Given problem ▸ Extract the span of the passage about Yahusha's ride on the colt between "Outside the Damascus" and "first riding experience.", inclusive, copying it verbatim.

Source ▸
>> Begin

Outside the Damascus Gate, to the east of the city, the
disciples on the Mount of Olives were waiting to rendezvous with Yahusha.
We now have a whole group of disciples (talmidim), a mother donkey and her
two-three year old colt. A blanket is put over the colt and Yahusha quietly
puts his hand on the colt’s mane. This was the colt’s first riding experience.
The quietness of the master was transmitted to the colt as he mounts and they
begin the descent into the Kidron Valley into the city.
In unison, as cued by the Rabbi Yahusha, the disciples begin
to shout, “Hosanna in the Highest! Blessed is he who comes in the name of
our Lord!” The flocks of pilgrims join in the chant as Yahusha and the
talmidim (disciples) went around the northern part of the Temple Mount,
below the base of the Antonia Fortress towards the Gate of Damascus.
In the meantime, the Caiphas, the High Priest, has now
exited the Northern Damascus Gate and was heading out to the fields to inspect
the flocks of yearling lambs. The chant intensified, the cohanim at the
Gate hear the chant and began to shout, “Hosanna in the Highest!
Blessed is he who comes in the Name of our Lord!” The chant now cascaded like a
domino down the Damascus street all the way to the wall to the temple mount.

>> End

Dataset extract ▸
>> Begin

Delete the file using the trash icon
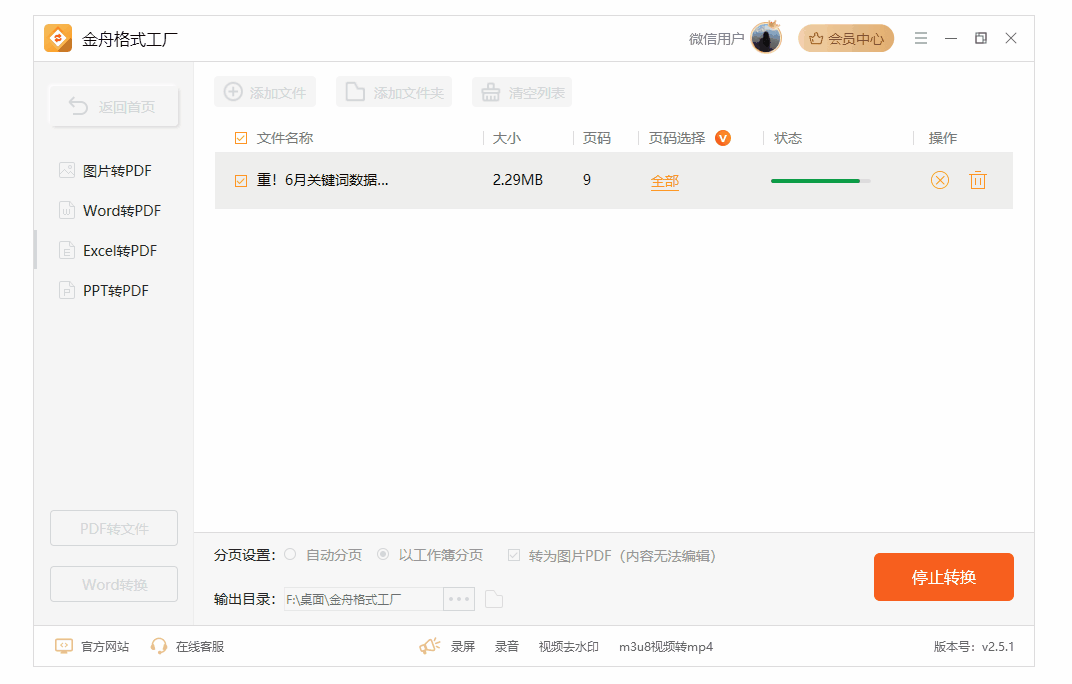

>> End

Result for this task ▸
Outside the Damascus Gate, to the east of the city, the
disciples on the Mount of Olives were waiting to rendezvous with Yahusha.
We now have a whole group of disciples (talmidim), a mother donkey and her
two-three year old colt. A blanket is put over the colt and Yahusha quietly
puts his hand on the colt’s mane. This was the colt’s first riding experience.